_EXERCISE MATERIAL_

────────

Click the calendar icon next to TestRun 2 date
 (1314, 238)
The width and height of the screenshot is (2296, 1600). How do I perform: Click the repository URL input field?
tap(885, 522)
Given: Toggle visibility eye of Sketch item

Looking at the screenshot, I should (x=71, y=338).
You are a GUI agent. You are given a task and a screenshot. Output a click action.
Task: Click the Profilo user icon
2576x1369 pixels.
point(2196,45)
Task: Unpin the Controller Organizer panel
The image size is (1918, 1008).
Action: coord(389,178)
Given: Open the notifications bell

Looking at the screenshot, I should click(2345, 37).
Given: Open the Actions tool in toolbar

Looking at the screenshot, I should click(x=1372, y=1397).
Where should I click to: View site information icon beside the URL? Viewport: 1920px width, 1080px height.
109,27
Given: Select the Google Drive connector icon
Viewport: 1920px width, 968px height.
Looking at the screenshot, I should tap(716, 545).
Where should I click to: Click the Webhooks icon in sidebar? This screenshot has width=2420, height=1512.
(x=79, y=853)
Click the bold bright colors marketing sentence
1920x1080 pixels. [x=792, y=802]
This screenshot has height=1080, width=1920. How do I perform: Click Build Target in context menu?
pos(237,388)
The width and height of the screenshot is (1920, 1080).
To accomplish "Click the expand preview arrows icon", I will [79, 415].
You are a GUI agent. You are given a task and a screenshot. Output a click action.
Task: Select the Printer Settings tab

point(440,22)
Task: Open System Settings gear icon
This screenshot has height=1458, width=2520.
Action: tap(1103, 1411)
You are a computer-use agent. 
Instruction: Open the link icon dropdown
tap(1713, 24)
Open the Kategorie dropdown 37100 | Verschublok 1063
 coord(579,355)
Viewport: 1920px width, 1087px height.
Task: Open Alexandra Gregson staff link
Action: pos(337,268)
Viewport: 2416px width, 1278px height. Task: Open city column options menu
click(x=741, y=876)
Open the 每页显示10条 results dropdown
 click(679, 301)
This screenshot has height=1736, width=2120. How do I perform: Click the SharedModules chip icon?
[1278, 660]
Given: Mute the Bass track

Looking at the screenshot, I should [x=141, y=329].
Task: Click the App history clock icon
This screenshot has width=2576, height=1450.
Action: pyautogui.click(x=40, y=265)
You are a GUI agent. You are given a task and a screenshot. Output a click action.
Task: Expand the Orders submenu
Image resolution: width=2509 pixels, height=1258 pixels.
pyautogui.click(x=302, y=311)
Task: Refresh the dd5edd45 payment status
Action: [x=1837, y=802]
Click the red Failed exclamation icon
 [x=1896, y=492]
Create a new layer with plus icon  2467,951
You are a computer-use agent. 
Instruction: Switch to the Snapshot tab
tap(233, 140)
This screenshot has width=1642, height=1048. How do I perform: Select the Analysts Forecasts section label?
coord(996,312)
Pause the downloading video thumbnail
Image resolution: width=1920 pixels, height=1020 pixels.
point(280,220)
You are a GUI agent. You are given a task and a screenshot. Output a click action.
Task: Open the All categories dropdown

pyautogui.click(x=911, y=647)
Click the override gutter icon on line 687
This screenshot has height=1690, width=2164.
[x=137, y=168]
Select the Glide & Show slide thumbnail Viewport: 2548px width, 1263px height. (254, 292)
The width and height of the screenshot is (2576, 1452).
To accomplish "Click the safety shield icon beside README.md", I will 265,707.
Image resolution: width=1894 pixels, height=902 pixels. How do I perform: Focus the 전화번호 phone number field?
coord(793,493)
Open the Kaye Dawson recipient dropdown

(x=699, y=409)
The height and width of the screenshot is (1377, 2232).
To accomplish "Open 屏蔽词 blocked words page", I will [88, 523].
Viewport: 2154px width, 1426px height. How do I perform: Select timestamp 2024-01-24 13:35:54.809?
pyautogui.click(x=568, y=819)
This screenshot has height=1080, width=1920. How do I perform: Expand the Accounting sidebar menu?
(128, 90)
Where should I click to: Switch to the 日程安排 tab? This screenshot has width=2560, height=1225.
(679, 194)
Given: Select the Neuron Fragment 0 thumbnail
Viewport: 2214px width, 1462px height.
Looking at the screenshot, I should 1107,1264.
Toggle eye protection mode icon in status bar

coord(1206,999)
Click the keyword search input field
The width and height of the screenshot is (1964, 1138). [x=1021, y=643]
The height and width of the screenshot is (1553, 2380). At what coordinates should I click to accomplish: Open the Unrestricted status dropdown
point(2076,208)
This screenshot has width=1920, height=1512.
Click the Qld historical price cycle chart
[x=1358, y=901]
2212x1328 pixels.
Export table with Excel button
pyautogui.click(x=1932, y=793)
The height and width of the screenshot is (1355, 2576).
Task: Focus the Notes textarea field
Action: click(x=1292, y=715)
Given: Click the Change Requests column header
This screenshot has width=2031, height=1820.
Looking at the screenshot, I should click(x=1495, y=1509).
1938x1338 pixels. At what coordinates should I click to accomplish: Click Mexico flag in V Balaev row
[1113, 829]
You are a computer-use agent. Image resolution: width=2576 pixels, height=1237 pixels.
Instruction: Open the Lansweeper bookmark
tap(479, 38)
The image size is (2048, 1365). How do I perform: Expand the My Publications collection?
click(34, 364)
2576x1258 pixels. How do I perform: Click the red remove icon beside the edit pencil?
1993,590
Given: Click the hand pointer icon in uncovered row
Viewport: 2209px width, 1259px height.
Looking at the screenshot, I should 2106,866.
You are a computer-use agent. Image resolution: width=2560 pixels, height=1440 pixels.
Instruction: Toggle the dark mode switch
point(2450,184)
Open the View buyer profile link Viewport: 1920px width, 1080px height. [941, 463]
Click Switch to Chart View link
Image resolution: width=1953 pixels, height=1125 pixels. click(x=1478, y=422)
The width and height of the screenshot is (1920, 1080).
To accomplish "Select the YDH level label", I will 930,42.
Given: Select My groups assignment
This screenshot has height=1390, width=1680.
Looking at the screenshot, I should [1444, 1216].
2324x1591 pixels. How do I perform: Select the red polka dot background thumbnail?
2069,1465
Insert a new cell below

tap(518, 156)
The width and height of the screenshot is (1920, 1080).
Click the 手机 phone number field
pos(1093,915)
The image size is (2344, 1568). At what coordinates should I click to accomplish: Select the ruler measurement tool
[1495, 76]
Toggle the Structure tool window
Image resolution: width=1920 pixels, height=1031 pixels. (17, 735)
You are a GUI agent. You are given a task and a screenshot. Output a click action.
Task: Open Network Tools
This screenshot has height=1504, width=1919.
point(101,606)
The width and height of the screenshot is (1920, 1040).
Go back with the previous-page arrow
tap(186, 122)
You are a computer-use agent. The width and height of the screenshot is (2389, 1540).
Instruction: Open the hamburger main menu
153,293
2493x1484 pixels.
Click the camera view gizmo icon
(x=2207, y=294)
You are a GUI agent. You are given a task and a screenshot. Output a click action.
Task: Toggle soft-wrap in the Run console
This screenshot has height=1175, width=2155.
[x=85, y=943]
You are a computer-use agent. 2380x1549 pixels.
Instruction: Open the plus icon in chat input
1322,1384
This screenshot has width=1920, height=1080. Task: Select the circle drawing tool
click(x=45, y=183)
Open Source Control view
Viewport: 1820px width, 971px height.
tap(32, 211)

────────

_EXERCISE INSTRUCTIONS_
Which lines above hold the string "will"? Copy each of them.

_WRITTEN ANSWER_
To accomplish "Click the expand preview arrows icon", I will [79, 415].
To accomplish "Click the safety shield icon beside README.md", I will 265,707.
To accomplish "Open 屏蔽词 blocked words page", I will [88, 523].
To accomplish "Select the YDH level label", I will 930,42.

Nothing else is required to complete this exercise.